In this study, WC-CoWC coatings were produced by HVOF spraying using bimodal-structured WC-Co powder with both micro- and nano-sized WC particles. Due to the melting characteristics of the powder during spraying, the microsized particles are retained in the deposit, but the nanosized particles dissolve into the Co matrix, forming a Co-W-C ternary phase. Compared to coatings sprayed from conventional WC-CoWC powder, the bimodal coatings are more resistant to corrosion and wear and are comparable in microhardness.

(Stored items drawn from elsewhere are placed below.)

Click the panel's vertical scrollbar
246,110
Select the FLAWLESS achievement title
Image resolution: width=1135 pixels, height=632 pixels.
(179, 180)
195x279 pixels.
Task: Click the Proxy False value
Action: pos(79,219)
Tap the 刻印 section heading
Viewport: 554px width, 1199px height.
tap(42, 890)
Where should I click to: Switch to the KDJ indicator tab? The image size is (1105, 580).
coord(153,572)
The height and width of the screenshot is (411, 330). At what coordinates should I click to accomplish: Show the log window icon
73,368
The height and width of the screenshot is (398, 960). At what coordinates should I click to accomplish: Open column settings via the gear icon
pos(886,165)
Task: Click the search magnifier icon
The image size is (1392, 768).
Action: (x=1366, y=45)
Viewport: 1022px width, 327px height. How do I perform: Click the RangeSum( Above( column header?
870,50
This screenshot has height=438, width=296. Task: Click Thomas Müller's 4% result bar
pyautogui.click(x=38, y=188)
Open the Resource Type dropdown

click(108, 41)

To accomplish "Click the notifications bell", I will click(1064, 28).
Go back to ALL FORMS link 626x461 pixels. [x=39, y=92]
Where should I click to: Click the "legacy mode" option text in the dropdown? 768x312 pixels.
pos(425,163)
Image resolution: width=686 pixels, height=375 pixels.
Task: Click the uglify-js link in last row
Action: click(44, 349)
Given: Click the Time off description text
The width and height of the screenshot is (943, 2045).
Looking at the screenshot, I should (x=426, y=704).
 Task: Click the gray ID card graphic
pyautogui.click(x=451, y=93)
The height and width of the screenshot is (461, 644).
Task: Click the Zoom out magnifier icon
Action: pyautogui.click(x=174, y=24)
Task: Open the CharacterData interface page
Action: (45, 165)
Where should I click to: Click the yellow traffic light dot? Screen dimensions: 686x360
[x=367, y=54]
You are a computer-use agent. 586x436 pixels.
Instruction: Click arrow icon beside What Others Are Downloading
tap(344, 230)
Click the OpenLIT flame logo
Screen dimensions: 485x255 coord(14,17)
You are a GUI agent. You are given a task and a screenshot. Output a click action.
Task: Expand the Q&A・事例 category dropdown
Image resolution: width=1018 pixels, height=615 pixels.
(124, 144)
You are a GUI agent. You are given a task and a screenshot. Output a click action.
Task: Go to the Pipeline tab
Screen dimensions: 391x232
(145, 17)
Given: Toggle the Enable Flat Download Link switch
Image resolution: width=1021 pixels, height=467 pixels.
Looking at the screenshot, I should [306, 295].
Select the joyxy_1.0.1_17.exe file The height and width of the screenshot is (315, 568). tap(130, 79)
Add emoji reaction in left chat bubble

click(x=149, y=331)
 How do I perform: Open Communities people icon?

Lanthanum-doped strontium titanate (LST) and samarium-doped ceria (SDC) are promising materials for intermediate-temperature solid oxide fuel cells (IT-SOFCs). In this study, LST-SDC composite anodes are produced by suspension plasma spraying and the effects of annealing are assessed. XRD results show that the coatings and powders have the same phase structure. The coatings have a fine porous structure which is beneficial for gas permeability and long three-phase boundaries that facilitate anode reactions. A single cell based on the LST-SDC composite anode was found to perform well at 650-800°C. The results show that annealing improves interface bonding between particles in the anode and at the interface between the anode and electrolyte.

Plasma-sprayed thermal barrier coatings are highly insulating due to intersplat pores. High-temperature exposure, however, leads to pore healing and a loss of thermal insulating capability. Previous sintering models based on the healing of iso-thick pores cannot explain the ultrafast sintering kinetics observed during the initial sintering stage. To better understand the sintering process and the kinetics of pore healing, a study was conducted on the changes that occur at the interfaces between lamellae at high temperatures. It was found that splat surfaces develop multiscale convexes, forming bridges between adjacent splats that significantly accelerate pore healing. This model explains the fast sintering kinetics of the initial sintering stage and presents new opportunities to further tailor the sintering kinetics of YSZ coatings and thereby improve TBC performance.

Thermally grown oxide (TGO) that naturally forms on bond coat surfaces plays an important role in determining the lifetime of thermal barrier coatings (TBCs). Splashed particles on thermally sprayed MCrAlY bond coat surfaces are weakly bonded to the underlying bulk coating, leading to the formation of mixed oxides that contribute to TBC failure. In this study, various heat treatments are used to modify the weakly bonded splashed particles on LPPS CoNiCrAlY bond coats in order to restrain the formation of mixed oxides and prevent associated failures.

In this study, La 2 Zr 2 O 7 coatings produced by atmospheric plasma spraying were heated to 1300°C for up to 100 h. Residual pores in the coatings were characterized by SEM. Porosity was found to decrease with increasing sintering duration, although large pores still existed after 100 h. The relationship between the opening of residual pores and sintering time was closely analyzed and is described in detail. The results presented in the paper can inform the design of pores that endow TBCs with higher sintering resistance.

Thermal cycling tests were performed on thermal barrier coatings (TBCs) to evaluate the influence of temperature gradients in the ceramic topcoat on overall lifetime and performance. The coating system tested consists of an Inconel 738 substrate, a cold-sprayed NiCoCrAlTaY bond coat, and an atmospheric plasma sprayed YSZ topcoat. YSZ surface temperatures were 1150, 1200, and 1250 °C, corresponding to temperature gradients of 150, 200, and 250 °C across the 250 µm thick layer. Heating and cooling times were set at 120 sec for each thermal cycle. The results of the study show that lifetime decreases with increasing temperature gradient, although the gradient has little effect on the failure mode.